Merge branch 'ome_zarr_export_optimization' into 'main'

Ome zarr export optimization See merge request !125

Merge branch 'ome_zarr_export_optimization' into 'main'
0d31c332 · fima · 85014a4b · 0053dccc · 0d31c332
Commit 0d31c332 authored 8 months ago by fima
--- a/qim3d/io/ome_zarr.py
+++ b/qim3d/io/ome_zarr.py
@@ -5,6 +5,7 @@ Exporting data to different formats.
 import os
 import math
 import shutil
+import logging

 import numpy as np
 import zarr
@@ -23,6 +24,9 @@ from ome_zarr import scale
 from scipy.ndimage import zoom
 from typing import Any, Callable, Iterator, List, Tuple, Union
 import dask.array as da
+import dask
+from dask.distributed import Client, LocalCluster
+
 from skimage.transform import (
    resize,
 )
@@ -54,13 +58,112 @@ class OMEScaler(
        log.info(f"- Scale 0: {rv[-1].shape}")

        for i in range(self.max_layer):
-            downscale_ratio = (1 / self.downscale) ** (i + 1)
-            rv.append(zoom(base, zoom=downscale_ratio, order=self.order))
+            rv.append(zoom(rv[-1], zoom=1 / self.downscale, order=self.order))
            log.info(f"- Scale {i+1}: {rv[-1].shape}")
+
        return list(rv)

    def scaleZYXdask(self, base):
-        """Downsample using :func:`scipy.ndimage.zoom`."""
+        """
+        Downsample a 3D volume using Dask and scipy.ndimage.zoom.
+
+        This method performs multi-scale downsampling on a 3D dataset, generating image pyramids. It processes the data in chunks using Dask.
+
+        Args:
+            base (dask.array): The 3D array (volume) to be downsampled. Must be a Dask array for chunked processing.
+
+        Returns:
+            list of dask.array: A list of downsampled volumes, where each element represents a different scale.

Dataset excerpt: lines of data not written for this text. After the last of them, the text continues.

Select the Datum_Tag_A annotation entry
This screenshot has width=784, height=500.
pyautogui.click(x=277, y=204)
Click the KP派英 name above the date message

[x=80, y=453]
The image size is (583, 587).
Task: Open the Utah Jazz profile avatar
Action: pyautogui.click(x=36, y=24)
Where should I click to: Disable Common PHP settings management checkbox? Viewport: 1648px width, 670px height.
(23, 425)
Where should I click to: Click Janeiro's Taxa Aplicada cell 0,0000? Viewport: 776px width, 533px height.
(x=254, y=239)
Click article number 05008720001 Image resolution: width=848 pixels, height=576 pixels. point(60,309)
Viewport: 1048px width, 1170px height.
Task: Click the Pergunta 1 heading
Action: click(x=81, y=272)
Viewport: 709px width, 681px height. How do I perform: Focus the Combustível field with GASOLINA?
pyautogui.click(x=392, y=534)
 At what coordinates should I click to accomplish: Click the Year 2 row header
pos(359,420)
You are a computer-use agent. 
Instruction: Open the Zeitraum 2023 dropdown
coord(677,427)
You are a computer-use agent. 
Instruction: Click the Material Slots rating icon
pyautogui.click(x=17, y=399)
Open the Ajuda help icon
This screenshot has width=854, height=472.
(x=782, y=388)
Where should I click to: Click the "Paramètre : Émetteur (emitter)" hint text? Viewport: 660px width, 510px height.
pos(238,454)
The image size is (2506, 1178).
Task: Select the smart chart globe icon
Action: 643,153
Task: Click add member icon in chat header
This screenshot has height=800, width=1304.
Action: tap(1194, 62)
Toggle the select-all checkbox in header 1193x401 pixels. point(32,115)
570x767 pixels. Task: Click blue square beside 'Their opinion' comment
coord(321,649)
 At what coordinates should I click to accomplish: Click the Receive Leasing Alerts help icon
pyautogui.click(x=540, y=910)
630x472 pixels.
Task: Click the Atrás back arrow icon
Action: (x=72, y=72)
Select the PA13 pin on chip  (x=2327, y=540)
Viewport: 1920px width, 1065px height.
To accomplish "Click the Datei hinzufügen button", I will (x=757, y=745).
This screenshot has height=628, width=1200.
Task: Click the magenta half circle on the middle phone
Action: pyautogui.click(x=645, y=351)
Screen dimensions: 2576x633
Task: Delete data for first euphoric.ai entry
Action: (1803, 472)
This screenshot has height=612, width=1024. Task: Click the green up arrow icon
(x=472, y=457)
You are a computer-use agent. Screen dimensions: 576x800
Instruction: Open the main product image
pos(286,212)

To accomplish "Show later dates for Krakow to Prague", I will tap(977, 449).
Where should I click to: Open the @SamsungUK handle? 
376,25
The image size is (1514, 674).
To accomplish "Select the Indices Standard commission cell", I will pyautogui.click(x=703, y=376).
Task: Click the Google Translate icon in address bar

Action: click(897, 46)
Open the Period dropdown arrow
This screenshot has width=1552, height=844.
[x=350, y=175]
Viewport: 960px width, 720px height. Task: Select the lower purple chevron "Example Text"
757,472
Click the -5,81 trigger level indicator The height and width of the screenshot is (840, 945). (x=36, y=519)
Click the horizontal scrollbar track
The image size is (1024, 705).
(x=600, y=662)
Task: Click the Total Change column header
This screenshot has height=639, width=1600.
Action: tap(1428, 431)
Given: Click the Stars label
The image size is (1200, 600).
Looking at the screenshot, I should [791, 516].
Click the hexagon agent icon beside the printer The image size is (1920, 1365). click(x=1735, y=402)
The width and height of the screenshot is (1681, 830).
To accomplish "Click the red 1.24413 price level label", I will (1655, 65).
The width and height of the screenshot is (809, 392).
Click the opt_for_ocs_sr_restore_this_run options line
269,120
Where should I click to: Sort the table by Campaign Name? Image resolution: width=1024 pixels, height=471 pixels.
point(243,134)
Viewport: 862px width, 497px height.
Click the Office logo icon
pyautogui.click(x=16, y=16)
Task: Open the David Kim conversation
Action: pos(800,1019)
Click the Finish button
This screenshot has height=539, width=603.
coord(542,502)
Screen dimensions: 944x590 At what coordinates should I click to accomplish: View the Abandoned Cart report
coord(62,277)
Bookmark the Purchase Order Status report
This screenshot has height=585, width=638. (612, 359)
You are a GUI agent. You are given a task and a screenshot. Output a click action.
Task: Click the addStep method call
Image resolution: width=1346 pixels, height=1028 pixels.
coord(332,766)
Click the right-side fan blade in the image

The first element corresponds to the original resolution, and subsequent elements represent progressively downsampled versions.
+
+        The downsampling process occurs scale by scale, using the following steps:
+        - For each scale, the array is resized based on the downscale factor, computed as a function of the current scale level.
+        - The `scipy.ndimage.zoom` function is used to perform interpolation, with chunk-wise processing handled by Dask's `map_blocks` function.
+        - The output is rechunked to match the input volume's original chunk size.
+
+
+        """
+        def resize_zoom(vol, scale_factors, order, scaled_shape):
+
+            # Get the chunksize needed so that all the blocks match the new shape
+            # This snippet comes from the original OME-Zarr-python library
+            better_chunksize = tuple(
+                np.maximum(
+                    1, np.round(np.array(vol.chunksize) * scale_factors) / scale_factors
+                ).astype(int)
+            )
+
+            log.debug(f"better chunk size: {better_chunksize}")
+
+            # Compute the chunk size after the downscaling
+            new_chunk_size = tuple(
+                np.ceil(np.multiply(better_chunksize, scale_factors)).astype(int)
+            )
+
+            log.debug(
+                f"orginal chunk size: {vol.chunksize}, chunk size after downscale: {new_chunk_size}"
+            )
+
+            def resize_chunk(chunk, scale_factors, order):
+
+                #print(f"zoom factors: {scale_factors}")
+                resized_chunk = zoom(
+                    chunk,
+                    zoom=scale_factors,
+                    order=order,
+                    mode="grid-constant",
+                    grid_mode=True,
+                )
+                #print(f"resized chunk shape: {resized_chunk.shape}")
+
+                return resized_chunk
+
+            output_slices = tuple(slice(0, d) for d in scaled_shape)
+
+            # Testing new shape
+            predicted_shape = np.multiply(vol.shape, scale_factors)
+            log.debug(f"predicted shape: {predicted_shape}")
+            scaled_vol = da.map_blocks(
+                resize_chunk,
+                vol,
+                scale_factors,
+                order,
+                chunks=new_chunk_size,
+            )[output_slices]
+
+            # Rechunk the output to match the input
+            # This is needed because chunks were scaled down
+            scaled_vol = scaled_vol.rechunk(vol.chunksize)
+            return scaled_vol
+
+        rv = [base]
+        log.info(f"- Scale 0: {rv[-1].shape}")
+
+        for i in range(self.max_layer):
+            log.debug(f"\nScale {i+1}\n{'-'*32}")
+            # Calculate the downscale factor for this scale
+            downscale_factor = 1 / (self.downscale ** (i + 1))
+
+            scaled_shape = tuple(
+                np.ceil(np.multiply(base.shape, downscale_factor)).astype(int)
+            )
+
+            log.debug(f"target shape: {scaled_shape}")
+            downscale_rate = tuple(np.divide(rv[-1].shape, scaled_shape).astype(float))
+            log.debug(f"downscale rate: {downscale_rate}")
+            scale_factors = tuple(np.divide(1, downscale_rate))
+            log.debug(f"scale factors: {scale_factors}")
+
+            log.debug("\nResizing volume chunk-wise")
+            scaled_vol = resize_zoom(rv[-1], scale_factors, self.order, scaled_shape)
+            rv.append(scaled_vol)
+
+            log.info(f"- Scale {i+1}: {rv[-1].shape}")
+
+        return list(rv)
+
+    def scaleZYXdask_legacy(self, base):
+        """Downsample using the original OME-Zarr python library"""
+
        rv = [base]
        log.info(f"- Scale 0: {rv[-1].shape}")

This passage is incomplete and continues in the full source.